Acts 12: James Drinks from Jesus' Cup.
Acts 12 begins this way:
It was about this time that King Herod arrested some who belonged to the church, intending to persecute them. He had James, the brother of John, put to death with the sword. When he saw that this met with approval among the Jews, he proceeded to seize Peter also.
Then Luke proceeds to tell us about a divine intervention, which accomplished Peter’s miraculous escape from an almost certain death at the hands of Herod Agrippa, and then Luke ends this a particular episode with the death of Herod Agrippa.
The death of James serves only as a preface to the narrative; the central characters are Peter and Herod Agrippa. The death of James alerts us to the malignancy of Herod Agrippa, and answers the question whether God will ever intervene on behalf of his people when violently opposed by state actors. He delivered Peter in no less a dramatic fashion as He had delivered Israel from Pharaoh’s army on the shores of the Red Sea.

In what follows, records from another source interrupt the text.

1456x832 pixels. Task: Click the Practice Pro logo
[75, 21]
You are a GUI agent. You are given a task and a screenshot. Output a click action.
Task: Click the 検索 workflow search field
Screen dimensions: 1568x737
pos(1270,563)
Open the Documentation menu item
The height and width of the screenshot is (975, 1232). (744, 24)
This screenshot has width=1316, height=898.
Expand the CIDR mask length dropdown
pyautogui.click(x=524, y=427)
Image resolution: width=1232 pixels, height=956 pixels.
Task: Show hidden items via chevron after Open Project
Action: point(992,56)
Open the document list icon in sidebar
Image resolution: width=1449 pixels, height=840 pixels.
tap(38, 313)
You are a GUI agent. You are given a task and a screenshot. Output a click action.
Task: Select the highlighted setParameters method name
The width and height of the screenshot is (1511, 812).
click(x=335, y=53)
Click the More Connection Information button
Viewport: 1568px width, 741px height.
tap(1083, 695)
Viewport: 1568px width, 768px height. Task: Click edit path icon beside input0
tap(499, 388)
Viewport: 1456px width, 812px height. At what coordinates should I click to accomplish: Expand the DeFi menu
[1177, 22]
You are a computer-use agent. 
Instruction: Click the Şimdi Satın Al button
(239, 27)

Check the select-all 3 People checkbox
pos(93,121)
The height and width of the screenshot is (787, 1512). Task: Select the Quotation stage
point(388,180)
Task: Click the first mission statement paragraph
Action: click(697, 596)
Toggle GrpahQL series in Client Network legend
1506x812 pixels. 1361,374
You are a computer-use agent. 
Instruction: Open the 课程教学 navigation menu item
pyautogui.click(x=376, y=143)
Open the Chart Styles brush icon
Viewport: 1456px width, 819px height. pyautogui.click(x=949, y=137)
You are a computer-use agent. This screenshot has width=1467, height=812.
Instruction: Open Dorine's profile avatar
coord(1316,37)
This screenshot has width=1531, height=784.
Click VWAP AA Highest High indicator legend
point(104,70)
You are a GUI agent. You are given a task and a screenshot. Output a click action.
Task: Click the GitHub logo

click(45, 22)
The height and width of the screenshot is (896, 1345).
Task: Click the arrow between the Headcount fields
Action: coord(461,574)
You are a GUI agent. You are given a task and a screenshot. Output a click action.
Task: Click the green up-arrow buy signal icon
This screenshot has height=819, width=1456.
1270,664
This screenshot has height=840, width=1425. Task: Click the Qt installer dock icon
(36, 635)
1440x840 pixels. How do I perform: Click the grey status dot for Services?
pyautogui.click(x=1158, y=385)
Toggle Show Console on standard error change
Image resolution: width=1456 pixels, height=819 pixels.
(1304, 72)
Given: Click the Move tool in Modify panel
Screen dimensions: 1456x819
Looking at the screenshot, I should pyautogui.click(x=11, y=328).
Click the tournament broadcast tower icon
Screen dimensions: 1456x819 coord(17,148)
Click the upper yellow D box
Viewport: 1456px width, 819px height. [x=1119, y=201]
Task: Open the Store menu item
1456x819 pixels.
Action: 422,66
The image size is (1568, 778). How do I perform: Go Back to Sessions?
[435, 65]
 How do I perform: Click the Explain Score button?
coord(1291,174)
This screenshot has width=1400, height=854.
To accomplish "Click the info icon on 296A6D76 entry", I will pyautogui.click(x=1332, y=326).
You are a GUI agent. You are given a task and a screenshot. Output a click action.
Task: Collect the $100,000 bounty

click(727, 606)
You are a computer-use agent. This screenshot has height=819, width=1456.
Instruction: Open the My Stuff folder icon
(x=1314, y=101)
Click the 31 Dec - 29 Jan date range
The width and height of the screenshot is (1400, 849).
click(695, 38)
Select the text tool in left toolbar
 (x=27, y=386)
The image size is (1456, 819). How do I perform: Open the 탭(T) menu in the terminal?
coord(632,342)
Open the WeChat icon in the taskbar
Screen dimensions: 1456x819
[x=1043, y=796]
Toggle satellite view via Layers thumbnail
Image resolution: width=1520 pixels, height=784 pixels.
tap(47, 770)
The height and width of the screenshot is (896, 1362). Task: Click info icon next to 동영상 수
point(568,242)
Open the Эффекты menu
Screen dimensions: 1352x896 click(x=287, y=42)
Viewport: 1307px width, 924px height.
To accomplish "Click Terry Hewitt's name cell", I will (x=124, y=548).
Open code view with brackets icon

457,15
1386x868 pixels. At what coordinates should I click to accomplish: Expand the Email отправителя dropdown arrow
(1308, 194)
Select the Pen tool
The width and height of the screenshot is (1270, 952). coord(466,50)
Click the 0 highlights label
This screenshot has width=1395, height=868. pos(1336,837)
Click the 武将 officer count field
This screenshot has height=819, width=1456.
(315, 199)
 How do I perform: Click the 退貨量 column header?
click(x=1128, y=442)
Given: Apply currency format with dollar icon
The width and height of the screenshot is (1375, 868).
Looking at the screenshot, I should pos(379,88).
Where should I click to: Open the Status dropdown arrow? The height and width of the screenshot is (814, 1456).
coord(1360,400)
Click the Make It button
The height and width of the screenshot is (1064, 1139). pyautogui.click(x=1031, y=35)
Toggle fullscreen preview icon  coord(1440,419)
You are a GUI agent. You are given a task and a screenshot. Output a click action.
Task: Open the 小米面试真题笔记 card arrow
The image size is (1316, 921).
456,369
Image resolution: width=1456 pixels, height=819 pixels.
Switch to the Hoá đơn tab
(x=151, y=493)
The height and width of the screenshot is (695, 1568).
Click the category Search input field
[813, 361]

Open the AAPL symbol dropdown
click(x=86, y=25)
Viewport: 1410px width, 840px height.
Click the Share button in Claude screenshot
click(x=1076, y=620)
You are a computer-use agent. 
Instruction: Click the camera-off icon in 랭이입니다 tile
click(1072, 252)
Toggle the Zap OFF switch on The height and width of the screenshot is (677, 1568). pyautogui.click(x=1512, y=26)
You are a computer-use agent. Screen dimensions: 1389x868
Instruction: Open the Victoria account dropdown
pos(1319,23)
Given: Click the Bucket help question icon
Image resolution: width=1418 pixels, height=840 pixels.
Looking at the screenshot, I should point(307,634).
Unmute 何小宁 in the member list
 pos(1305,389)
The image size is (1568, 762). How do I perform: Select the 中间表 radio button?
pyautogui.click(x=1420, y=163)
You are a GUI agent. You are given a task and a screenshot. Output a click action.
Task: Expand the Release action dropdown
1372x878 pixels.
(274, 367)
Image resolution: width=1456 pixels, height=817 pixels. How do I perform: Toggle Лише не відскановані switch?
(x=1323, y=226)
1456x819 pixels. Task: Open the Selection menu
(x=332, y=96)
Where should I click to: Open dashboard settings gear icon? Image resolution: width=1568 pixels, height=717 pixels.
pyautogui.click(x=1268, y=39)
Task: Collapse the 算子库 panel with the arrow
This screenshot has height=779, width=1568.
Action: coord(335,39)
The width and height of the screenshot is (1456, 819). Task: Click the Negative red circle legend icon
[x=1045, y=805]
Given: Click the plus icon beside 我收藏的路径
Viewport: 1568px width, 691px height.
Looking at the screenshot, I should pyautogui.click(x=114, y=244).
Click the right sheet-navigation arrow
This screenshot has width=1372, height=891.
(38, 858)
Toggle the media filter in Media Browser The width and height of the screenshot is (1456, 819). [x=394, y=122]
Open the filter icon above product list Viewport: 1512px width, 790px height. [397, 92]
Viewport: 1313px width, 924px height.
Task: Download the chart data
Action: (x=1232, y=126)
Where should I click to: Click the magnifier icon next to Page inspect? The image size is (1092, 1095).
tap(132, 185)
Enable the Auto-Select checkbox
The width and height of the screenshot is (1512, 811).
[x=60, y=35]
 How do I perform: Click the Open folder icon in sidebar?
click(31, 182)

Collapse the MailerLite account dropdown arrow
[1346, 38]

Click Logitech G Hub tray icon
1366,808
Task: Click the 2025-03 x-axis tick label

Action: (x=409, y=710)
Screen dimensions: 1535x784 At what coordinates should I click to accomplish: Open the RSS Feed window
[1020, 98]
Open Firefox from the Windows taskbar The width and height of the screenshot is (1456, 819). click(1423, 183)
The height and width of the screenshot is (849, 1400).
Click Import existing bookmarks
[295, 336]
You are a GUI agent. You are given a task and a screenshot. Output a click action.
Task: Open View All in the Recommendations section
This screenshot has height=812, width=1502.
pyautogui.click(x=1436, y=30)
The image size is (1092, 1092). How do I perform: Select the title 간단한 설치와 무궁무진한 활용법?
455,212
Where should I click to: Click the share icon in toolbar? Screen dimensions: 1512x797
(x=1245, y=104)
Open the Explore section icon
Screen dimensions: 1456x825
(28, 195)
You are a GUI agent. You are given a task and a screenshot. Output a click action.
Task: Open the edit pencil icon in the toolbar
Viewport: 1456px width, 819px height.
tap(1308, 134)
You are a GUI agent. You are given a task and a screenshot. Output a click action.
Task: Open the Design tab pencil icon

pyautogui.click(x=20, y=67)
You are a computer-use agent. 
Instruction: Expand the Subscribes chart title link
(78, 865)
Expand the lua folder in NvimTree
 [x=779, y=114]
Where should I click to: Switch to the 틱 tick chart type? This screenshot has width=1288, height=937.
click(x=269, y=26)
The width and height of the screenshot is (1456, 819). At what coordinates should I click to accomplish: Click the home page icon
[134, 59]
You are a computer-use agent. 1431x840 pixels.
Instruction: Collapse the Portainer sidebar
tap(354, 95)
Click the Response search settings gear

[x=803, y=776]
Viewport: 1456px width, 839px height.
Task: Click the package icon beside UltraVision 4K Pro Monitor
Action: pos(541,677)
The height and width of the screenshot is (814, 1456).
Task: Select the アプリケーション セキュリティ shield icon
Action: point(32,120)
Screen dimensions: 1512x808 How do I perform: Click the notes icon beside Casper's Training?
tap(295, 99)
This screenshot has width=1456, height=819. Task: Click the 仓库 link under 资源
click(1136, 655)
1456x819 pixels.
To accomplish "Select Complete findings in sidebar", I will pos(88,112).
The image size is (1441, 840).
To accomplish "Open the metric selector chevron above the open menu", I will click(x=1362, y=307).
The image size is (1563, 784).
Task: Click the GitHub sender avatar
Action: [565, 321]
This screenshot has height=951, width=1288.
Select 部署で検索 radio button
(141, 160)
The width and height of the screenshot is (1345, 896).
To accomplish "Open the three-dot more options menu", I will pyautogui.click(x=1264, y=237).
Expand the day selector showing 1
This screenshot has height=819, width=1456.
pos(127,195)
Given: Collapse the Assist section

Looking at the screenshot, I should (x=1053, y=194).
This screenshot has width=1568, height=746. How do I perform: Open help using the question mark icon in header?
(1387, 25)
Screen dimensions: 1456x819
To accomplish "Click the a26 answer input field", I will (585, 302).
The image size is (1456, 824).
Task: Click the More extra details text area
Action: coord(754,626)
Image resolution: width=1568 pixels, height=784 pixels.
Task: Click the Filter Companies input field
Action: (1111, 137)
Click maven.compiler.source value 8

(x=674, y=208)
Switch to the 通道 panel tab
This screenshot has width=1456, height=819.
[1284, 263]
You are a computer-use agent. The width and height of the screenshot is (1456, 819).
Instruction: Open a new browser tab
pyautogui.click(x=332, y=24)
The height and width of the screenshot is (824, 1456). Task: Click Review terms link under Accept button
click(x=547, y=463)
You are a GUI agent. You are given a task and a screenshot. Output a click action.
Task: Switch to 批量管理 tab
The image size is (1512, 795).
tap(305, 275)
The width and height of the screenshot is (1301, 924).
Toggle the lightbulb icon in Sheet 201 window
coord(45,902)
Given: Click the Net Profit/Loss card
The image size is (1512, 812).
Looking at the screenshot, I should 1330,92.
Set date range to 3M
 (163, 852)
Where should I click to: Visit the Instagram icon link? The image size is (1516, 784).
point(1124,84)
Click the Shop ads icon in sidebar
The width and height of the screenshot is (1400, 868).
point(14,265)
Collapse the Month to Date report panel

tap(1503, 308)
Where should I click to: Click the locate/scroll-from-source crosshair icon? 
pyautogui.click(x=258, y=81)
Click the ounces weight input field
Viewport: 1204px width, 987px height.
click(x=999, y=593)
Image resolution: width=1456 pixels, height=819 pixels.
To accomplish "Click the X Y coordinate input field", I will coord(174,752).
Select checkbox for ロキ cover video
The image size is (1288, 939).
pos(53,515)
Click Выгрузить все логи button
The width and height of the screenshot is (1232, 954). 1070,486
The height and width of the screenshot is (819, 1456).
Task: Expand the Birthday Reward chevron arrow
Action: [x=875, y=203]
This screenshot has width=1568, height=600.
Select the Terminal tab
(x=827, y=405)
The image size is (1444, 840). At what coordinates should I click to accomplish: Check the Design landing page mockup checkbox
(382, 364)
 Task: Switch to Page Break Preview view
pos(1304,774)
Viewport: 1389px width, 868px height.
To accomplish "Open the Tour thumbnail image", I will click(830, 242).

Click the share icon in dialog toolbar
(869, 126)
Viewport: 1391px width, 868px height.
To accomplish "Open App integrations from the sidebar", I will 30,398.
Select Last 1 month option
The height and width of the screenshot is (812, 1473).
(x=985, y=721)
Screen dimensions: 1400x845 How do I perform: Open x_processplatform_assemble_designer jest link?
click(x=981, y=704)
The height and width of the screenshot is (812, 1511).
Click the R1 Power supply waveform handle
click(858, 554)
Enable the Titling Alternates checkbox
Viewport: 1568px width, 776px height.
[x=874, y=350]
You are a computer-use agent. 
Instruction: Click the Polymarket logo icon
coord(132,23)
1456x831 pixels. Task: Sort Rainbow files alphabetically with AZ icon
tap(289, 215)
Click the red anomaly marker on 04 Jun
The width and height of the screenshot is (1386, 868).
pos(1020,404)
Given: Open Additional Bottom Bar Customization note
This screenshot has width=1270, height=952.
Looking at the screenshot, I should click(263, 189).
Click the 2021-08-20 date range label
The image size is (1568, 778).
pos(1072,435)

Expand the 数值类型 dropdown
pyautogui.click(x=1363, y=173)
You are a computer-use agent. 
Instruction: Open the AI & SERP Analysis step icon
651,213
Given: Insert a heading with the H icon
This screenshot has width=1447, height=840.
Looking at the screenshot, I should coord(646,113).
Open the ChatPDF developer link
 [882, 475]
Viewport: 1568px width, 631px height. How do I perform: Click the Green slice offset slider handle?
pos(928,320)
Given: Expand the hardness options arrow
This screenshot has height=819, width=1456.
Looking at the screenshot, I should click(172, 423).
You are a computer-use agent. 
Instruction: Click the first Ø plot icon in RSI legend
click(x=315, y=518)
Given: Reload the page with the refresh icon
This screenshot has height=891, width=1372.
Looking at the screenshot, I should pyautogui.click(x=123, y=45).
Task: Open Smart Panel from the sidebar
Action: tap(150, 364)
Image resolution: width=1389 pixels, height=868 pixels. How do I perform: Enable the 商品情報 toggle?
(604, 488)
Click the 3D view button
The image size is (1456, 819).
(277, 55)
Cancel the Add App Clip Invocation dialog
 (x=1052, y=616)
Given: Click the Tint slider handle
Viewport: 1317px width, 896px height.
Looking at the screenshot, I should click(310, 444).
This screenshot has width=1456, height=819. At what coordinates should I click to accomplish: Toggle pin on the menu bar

But we are left to puzzle over the death of James, John’s brother. In his case, there was no angelic deliverance. No miracle. He was executed. And Luke gives us no paean and no elegy for James. He died, simple as that. His death seems like a big elephant in the room to me.
Herod Agrippa died around 44 or 45 AD. So, James preached and taught the gospel of Jesus Christ for approximately 15 years, and that after 3 plus years with Jesus before his crucifixion, whereas his brother, John, lived to be an old man exiled on Patmos.
Mark, in the 10th chapter of his gospel, documents a very important exchange for us :
Then James and John, the sons of Zebedee, came to Jesus and declared, “Teacher, we want You to do for us whatever we ask.” What do you want Me to do for you?” He inquired. They answered, “Grant that one of us may sit at Your right hand and the other at Your left in Your glory.” You do not know what you are asking,” Jesus replied. “Can you drink the cup I will drink, or be baptized with the baptism I will undergo?”
“We can,” the brothers answered. “You will drink the cup that I drink,” Jesus said, “and you will be baptized with the baptism that I undergo . . .”
[Note: in Matthew 20, their mother, Salome, asked Jesus for the same thing for her sons.]
We cannot really understand James’ execution without looking to these predictive statements by Jesus that James (and his brother John) would drink Jesus’ cup and be baptized with Jesus’ baptism.